Czech students tend to be motivated, like a bit of a challenge and have a good (occasionally somewhat dark) sense of humour and fun. Many teachers socialise with and become friends with their students and other locals.


New teachers can get a full timetable, especially if they work for one of the larger schools, but it is also common to have a few hours at one school, a few at another and so on. Try to keep the number of employers low, so you don’t drown in paperwork. Pay in Prague is around 200 – 250 Czech koruna (see www.xe.com for current exchange rates) per hour. By ‘hour’, I mean 60 minutes; often the unit quoted is 45 minutes or 90 minutes, so when you have a job interview, make sure it’s spelled out exactly what rate you’re getting. Typically you’ll earn around 15-20,000 CZK a month which, after rent (probably around 7000 for a shared flat at the time of writing) and tax (around 25%), does not leave you a whole lot of disposable income – enough to live reasonably comfortably, especially if you like beer which is high quality and very cheap, and to go on an occasional trip. If you are entrepreneurially minded and prepared to put yourself about a bit, you can pick up private classes and other work to supplement your income. Work like writing and proof-reading can be quite lucrative.

Outside Prague pay is lower, but so is the cost of living. Also, you are more likely to be housed, fed, driven around, clasped to the bosom of the family and so on. It is not unusual for teachers to be relatively better off on a lower salary outside Prague.


Accommodation is not usually difficult to find, but the initial outlay can be substantial, especially if you find it through an agency who will require a fee in addition to the usual one month’s security deposit and one month’s rent in advance. Places outside the main tourist centres will typically provide accommodation, and some schools in the major cities (Prague, Brno, Ostrava, Plzen, Liberec, Olomouc and Hradec Kralove) will also go to some lengths to help you.


September and January are the main hiring times. Large schools start recruiting as early as April for September. There is something of a hiatus in August, but less so than in many other European countries, and there are jobs in summer camps. There is a fairly high turnover of teachers and, in Prague at least, it is usually possible to find a job at almost any time of year.


Established schools help with work and residence permits. There are a lot of teachers in Prague so to some extent this affects how far the employer is willing to go to help you out, but there is also competition for the best new prospects, so it’s worth shopping around a bit if you’re lucky enough to be coveted by several schools. Similarly, schools outside the capital may be willing to work harder on your behalf simply because their need is greater.

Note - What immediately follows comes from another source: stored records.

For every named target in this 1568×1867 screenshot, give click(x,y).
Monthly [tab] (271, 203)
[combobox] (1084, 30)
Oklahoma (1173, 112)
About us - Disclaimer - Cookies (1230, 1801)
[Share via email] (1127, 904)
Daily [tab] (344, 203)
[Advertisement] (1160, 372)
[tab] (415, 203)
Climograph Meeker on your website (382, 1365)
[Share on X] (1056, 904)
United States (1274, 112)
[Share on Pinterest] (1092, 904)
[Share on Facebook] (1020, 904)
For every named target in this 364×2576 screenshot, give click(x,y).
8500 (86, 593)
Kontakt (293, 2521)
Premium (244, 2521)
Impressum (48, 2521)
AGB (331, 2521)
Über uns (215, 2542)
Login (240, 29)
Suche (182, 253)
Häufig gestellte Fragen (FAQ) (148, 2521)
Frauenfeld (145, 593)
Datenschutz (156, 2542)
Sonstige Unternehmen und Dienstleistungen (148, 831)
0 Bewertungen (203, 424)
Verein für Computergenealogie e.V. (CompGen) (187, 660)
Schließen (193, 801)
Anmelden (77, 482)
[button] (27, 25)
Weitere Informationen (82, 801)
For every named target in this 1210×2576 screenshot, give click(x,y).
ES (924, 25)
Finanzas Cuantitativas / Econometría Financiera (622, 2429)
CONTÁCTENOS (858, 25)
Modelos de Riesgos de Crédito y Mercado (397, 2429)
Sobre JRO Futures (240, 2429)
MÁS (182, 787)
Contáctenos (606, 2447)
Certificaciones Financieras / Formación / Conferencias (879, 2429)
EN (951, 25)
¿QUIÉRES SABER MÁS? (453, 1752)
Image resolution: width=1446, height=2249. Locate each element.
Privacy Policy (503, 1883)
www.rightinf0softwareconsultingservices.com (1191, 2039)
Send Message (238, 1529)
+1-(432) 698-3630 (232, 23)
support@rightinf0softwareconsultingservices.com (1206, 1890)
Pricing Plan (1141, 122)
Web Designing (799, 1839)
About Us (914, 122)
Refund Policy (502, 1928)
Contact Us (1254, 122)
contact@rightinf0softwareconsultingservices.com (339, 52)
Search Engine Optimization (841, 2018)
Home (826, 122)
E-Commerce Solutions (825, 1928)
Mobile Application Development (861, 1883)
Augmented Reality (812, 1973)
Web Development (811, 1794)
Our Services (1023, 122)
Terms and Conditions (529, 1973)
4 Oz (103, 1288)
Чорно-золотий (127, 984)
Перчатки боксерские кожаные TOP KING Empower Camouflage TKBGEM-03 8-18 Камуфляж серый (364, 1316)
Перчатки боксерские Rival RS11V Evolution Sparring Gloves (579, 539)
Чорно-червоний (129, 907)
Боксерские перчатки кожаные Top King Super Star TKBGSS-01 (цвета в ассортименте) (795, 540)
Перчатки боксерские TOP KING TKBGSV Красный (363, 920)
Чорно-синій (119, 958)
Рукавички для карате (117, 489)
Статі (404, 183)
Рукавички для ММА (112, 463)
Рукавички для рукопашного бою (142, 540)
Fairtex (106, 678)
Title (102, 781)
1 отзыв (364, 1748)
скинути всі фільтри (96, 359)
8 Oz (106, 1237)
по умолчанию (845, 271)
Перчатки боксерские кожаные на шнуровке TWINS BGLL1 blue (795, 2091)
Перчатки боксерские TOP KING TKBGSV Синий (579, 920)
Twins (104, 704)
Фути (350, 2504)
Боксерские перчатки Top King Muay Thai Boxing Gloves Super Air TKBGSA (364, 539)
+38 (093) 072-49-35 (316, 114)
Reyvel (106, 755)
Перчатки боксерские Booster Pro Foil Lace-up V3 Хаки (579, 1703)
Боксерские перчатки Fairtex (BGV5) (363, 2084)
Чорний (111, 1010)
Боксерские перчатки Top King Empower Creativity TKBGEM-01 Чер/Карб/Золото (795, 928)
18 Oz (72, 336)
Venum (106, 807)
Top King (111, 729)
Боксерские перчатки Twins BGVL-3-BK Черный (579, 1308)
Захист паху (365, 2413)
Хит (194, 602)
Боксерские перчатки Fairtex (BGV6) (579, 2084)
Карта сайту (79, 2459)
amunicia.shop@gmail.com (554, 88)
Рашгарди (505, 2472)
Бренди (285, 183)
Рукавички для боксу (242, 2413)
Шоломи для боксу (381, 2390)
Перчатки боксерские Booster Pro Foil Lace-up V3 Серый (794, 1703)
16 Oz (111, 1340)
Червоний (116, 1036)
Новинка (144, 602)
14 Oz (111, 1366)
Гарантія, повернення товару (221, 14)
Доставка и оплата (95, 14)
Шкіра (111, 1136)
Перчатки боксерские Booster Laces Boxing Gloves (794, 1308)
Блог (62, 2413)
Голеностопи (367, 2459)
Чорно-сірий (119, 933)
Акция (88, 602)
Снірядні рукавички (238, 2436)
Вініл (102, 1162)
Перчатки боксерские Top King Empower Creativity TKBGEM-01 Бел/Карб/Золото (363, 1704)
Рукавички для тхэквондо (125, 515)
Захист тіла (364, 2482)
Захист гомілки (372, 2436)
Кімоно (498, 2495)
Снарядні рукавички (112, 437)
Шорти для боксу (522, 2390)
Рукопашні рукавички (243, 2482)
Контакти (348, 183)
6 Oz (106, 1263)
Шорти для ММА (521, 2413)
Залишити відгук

Getting legal is easiest for EU citizens, and next easiest, in approximate order, for US, Canadian and Australian nationals. The process is bureaucratic and usually requires you to supply your birth certificate, an original copy of your qualifications, criminal registry extract and other documentation. It is relatively straightforward for EU citizens. For non-EU citizens the most reliable route is to secure employment with a school which will guide you through the process. Established schools will have staff and procedures in place for this. In the first week of the course, we include a presentation on how to obtain a visa and the possibility of professional consultation.

At present, due to the economic climate, applying for a business license is not recommended as the Czech government is reluctant to grant them.